Did you know that foods rich in saturated fat like cheese and meat lovers pizza are associated with developing type 2 diabetes? Read on to learn more and discover healthier but still satisfying substitutions.
The connection between saturated fat and diabetes explained
Foods high in saturated fat contribute to a phenomenon called insulin resistance, also known as IR. IR is often a component of type 2 diabetes where the body doesn't use insulin adequately, resulting in elevated blood sugars. Prolonged high blood sugar causes silent damage to your tissues. Over time this damage can lead to problems with your kidneys, eyes, heart, and other organs.
What are the most common sources of saturated fats?
Many people eat more saturated fat than they realize. Here are some familiar sources
- Cheese, full fat
- Sausage and bacon
- Fatty red meats such as rib-eye steak
- Whole milk
- Ice cream
- Butter
- Cream
- Lard
- Coconut oil
- Palm oil
- Palm kernel oil
Swap saturated fats for these heart-healthy fats
You'll improve your heart health and cut down on your risk of developing type 2 diabetes by eating less saturated fat.

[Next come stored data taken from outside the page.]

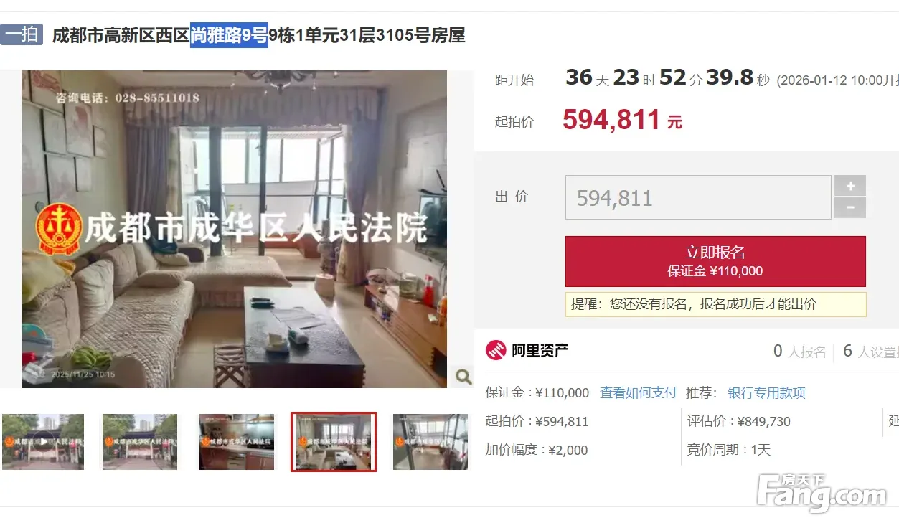Viewport: 899px width, 523px height.
Task: Click the 0 人报名 registrants count
Action: (x=800, y=352)
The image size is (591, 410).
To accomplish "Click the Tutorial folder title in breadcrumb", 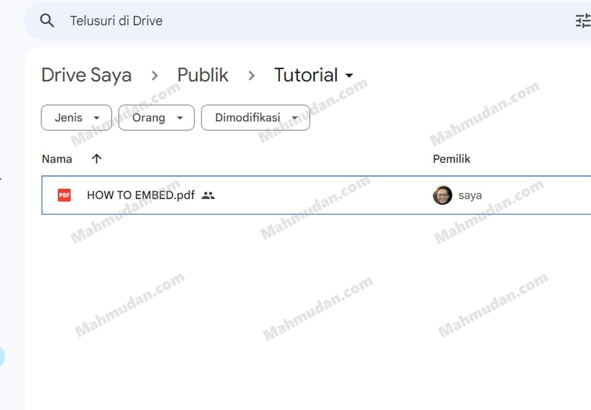I will [306, 75].
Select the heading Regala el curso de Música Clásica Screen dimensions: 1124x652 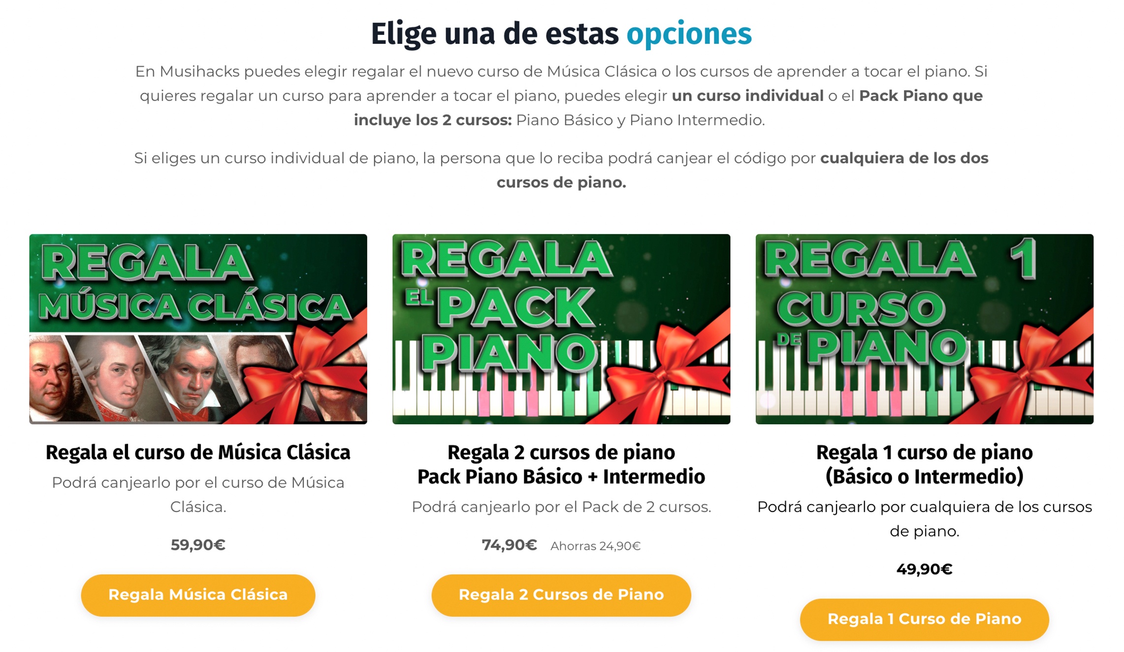(198, 452)
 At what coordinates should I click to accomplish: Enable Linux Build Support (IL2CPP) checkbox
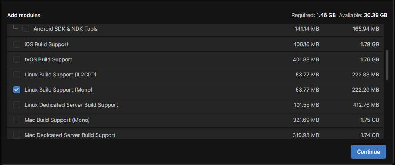click(x=17, y=75)
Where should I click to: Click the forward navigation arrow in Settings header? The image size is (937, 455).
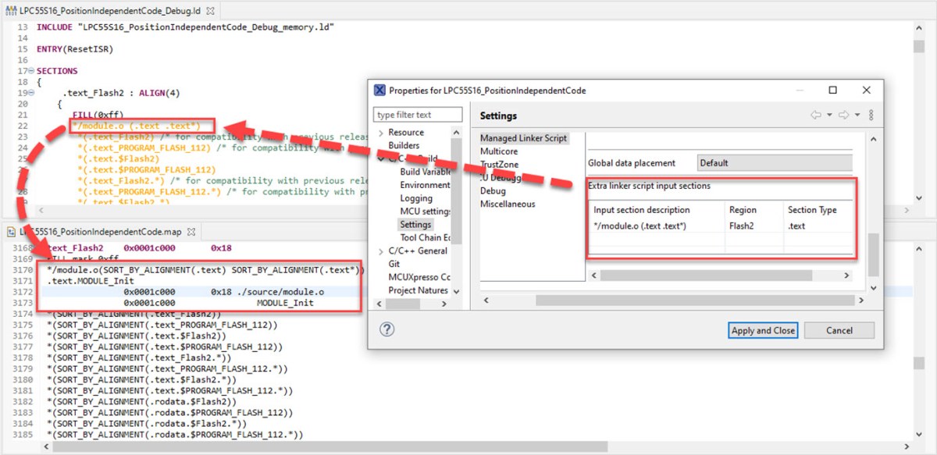pos(842,115)
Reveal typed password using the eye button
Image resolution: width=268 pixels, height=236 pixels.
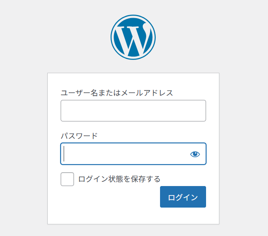(x=195, y=154)
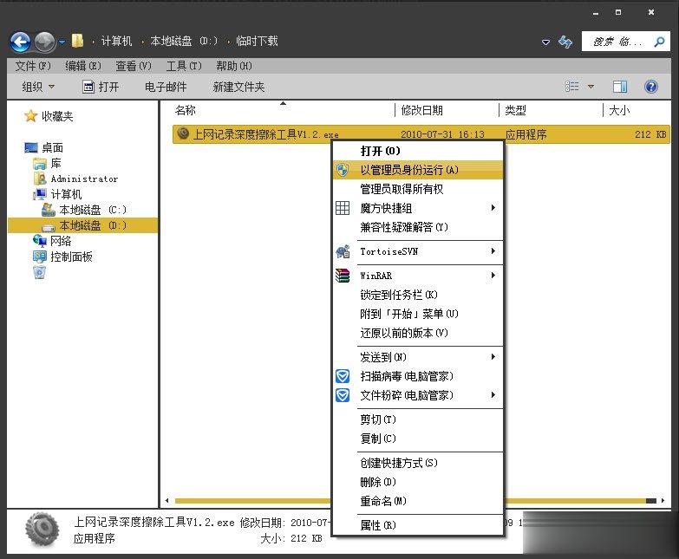This screenshot has width=679, height=559.
Task: Click the Forward navigation arrow button
Action: 44,41
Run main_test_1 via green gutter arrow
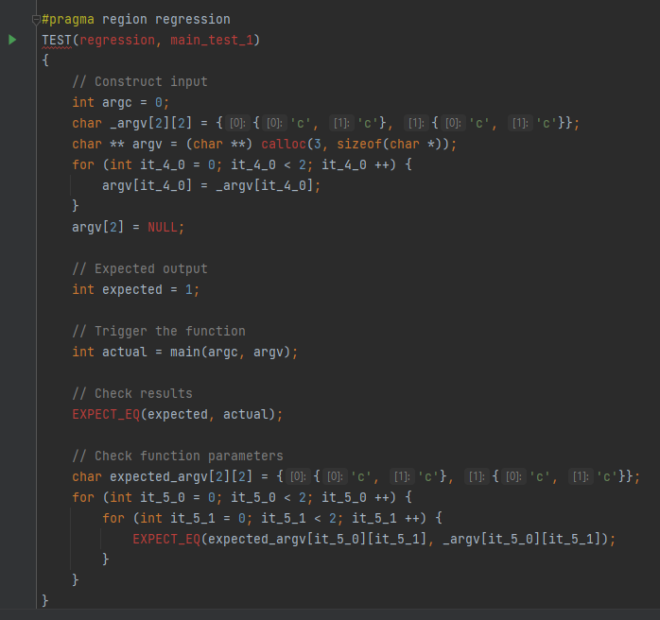Image resolution: width=660 pixels, height=620 pixels. click(12, 40)
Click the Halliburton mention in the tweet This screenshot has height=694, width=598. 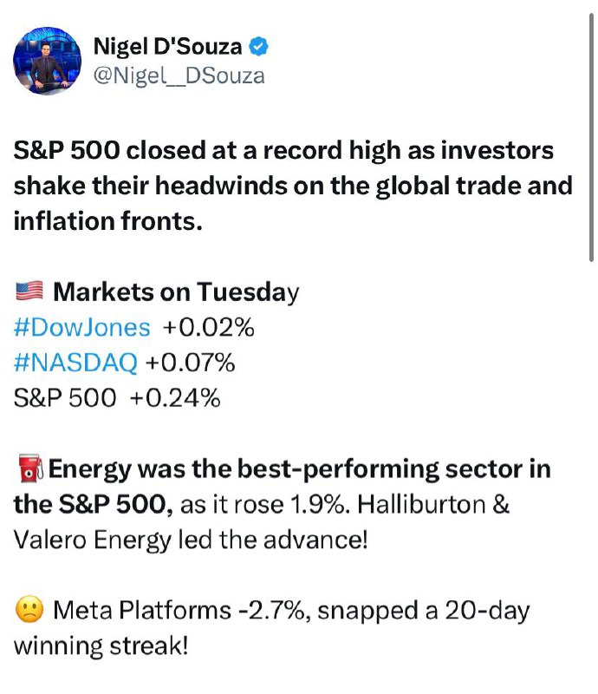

Try choosing these fats and foods (rich in mono and polyunsaturated fats) instead
- Nuts
- Nut butter
- Avocado
- Olives
- Olive oil
- Vegetable oils
- Tofu
- Soybeans
- Flaxseeds
- Coldwater fish
Understand where your fat comes from with MyNetDiary
Curious how your fat intake stacks up? MyNetDiary allows you to track your total fat and the breakdown between fat components such as trans fat, polyunsaturated fat, monounsaturated fat, and saturated fat. MyNetDiary's default goal for saturated fat is 10% of calories or less. If you have diabetes or are at increased risk for heart disease, your doctor's recommendation may be lower. From the Coach tab in the iPhone app, scroll down to nutrient analysis to see Fat Components.
My favorite hacks to swap out sat fat for healthier fat
- Avocado on turkey sandwich in place of cheddar cheese
- Salmon instead of rib-eye steak
- Walnut-crusted chicken breast in place of fried chicken
- Plant-based milk or reduced-fat creamer in coffee substituted for half and half or cream
- Peanut butter on homemade waffles in place of butter
- Baking with canola oil and applesauce instead of butter
- Cashew milk ice cream (such as So Delicious® brand) or reduced-fat ice cream swapped for traditional milk-based ice cream
The link between saturated fat and diabetes risk is still evolving in the research arena. However, there is plenty of strong scientific evidence showing that the healthiest habits to prevent type 2 diabetes include maintaining or achieving a healthy body weight, decreasing your intake of simple sugars, and eating whole grains, lean proteins, vegetables, and healthy fats. In addition to eating a healthy diet and managing weight, experts recommend getting in 150 minutes of moderate physical activity a week. These beneficial lifestyle components and regularly visiting your doctor to monitor other health parameters are sure to make a difference!